From the entries that follow, copy exactly the lines beginning at the line holding "This screenshot has height=221, width=377." and continuing through the line holding "Click the 2 days".

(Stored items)
┌──
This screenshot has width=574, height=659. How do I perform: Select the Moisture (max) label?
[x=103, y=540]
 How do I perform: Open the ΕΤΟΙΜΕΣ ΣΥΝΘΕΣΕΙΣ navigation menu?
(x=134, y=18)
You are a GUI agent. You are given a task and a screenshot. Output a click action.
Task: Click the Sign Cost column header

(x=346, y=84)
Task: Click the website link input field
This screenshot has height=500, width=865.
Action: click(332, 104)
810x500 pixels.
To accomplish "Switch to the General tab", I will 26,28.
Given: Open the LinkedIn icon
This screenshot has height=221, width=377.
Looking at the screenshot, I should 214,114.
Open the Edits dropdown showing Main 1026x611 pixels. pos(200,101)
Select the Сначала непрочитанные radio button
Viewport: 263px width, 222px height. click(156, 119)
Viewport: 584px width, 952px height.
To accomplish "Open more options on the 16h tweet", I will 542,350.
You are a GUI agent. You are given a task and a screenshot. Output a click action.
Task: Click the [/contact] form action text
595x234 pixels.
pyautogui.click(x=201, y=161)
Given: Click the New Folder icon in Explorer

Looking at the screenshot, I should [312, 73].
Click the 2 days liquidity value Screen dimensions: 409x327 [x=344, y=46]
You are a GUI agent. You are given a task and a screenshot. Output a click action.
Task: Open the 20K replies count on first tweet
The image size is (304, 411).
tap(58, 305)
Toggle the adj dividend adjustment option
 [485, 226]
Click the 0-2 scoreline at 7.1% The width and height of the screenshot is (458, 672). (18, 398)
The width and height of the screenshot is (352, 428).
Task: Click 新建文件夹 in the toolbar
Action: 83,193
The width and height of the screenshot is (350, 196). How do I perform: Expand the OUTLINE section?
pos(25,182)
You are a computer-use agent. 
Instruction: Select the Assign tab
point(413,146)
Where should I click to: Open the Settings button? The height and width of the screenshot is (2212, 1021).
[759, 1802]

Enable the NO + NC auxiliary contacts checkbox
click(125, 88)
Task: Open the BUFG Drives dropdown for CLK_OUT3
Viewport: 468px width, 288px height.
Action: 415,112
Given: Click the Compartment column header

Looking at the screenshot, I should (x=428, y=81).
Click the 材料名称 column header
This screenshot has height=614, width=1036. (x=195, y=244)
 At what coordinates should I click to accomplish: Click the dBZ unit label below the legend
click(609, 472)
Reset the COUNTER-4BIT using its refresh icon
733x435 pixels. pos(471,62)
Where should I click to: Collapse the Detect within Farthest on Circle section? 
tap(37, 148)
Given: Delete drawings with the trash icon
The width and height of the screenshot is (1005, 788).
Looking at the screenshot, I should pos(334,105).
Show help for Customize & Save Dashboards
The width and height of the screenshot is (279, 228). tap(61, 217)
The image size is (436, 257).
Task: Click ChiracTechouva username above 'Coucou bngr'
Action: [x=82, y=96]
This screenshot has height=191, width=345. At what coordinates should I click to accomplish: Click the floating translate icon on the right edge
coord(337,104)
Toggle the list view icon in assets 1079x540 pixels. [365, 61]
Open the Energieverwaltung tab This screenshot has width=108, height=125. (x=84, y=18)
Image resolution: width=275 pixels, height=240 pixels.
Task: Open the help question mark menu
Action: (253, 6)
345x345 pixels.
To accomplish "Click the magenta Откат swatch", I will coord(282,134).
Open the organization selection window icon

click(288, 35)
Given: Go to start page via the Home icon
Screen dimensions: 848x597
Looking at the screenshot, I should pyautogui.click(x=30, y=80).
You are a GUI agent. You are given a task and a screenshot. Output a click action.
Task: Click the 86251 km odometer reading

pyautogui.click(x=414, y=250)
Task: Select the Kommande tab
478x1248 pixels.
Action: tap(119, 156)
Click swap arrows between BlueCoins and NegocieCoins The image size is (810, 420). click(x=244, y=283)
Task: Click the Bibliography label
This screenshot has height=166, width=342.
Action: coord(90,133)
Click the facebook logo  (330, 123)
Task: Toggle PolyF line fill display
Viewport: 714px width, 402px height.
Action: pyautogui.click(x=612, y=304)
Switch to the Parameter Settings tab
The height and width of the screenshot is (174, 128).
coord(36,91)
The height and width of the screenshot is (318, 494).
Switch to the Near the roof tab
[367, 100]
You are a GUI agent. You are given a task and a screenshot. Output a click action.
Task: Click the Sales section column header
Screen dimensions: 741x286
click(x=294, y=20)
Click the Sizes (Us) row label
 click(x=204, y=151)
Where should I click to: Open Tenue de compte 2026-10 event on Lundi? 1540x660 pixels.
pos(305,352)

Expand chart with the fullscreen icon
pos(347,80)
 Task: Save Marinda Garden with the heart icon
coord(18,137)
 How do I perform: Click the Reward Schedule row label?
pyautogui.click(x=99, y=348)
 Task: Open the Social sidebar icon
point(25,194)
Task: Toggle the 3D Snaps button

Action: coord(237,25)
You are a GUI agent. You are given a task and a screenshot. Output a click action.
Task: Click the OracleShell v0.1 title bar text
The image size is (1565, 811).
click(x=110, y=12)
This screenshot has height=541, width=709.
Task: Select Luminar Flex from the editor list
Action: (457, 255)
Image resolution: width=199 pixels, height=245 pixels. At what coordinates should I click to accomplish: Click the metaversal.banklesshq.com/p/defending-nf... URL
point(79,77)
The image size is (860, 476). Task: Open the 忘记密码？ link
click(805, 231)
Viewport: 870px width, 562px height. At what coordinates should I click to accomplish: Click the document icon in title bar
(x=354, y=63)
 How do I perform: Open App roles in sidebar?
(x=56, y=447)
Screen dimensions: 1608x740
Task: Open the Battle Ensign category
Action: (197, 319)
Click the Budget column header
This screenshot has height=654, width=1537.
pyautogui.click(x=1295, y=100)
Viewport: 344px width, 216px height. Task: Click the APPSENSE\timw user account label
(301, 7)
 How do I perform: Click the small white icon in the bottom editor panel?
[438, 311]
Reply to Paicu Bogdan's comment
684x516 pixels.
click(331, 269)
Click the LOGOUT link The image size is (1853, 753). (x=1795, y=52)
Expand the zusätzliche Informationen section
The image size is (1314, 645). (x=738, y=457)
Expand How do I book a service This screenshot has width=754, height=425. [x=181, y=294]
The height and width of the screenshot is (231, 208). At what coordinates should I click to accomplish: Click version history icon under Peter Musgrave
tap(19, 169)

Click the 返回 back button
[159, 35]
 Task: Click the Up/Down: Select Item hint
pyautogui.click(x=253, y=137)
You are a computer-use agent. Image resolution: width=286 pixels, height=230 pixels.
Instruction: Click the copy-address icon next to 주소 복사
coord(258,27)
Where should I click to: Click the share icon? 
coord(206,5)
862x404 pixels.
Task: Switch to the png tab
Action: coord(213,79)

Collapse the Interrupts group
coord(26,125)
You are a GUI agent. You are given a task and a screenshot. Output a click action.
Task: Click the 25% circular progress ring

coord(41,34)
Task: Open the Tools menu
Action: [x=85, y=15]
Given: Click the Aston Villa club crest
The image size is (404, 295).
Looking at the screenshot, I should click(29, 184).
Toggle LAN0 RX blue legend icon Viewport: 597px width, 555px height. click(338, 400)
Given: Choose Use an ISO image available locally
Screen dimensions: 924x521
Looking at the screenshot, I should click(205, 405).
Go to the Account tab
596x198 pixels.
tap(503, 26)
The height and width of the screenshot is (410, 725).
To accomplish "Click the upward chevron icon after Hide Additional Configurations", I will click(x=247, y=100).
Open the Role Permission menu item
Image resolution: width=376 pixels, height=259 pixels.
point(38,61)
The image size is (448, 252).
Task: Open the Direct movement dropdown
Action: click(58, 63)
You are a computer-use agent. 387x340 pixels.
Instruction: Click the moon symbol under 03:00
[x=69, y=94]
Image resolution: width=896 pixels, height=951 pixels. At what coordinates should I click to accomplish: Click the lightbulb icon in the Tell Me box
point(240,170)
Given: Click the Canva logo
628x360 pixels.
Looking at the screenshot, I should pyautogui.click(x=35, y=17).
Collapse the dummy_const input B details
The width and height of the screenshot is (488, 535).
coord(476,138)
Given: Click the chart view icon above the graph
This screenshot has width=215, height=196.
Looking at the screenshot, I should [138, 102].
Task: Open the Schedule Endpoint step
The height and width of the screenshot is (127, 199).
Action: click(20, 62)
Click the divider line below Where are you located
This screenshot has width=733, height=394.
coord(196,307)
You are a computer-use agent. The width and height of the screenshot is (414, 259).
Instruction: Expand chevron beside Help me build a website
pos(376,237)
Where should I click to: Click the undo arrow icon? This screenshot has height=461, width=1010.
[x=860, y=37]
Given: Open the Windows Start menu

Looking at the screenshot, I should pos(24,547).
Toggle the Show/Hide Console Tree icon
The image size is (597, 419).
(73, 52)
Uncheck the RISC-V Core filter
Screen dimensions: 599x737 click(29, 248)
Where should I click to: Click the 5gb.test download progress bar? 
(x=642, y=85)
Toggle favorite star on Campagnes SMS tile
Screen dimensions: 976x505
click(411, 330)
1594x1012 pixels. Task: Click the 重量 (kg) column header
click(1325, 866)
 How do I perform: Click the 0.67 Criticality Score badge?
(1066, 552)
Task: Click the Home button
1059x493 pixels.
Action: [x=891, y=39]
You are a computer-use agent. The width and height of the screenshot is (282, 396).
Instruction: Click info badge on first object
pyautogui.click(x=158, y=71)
└──
→ **Response area**
This screenshot has height=221, width=377.
Looking at the screenshot, I should 214,114.
Open the Edits dropdown showing Main 1026x611 pixels. pos(200,101)
Select the Сначала непрочитанные radio button
Viewport: 263px width, 222px height. click(156, 119)
Viewport: 584px width, 952px height.
To accomplish "Open more options on the 16h tweet", I will 542,350.
You are a GUI agent. You are given a task and a screenshot. Output a click action.
Task: Click the [/contact] form action text
595x234 pixels.
pyautogui.click(x=201, y=161)
Given: Click the New Folder icon in Explorer

Looking at the screenshot, I should [312, 73].
Click the 2 days liquidity value Screen dimensions: 409x327 [x=344, y=46]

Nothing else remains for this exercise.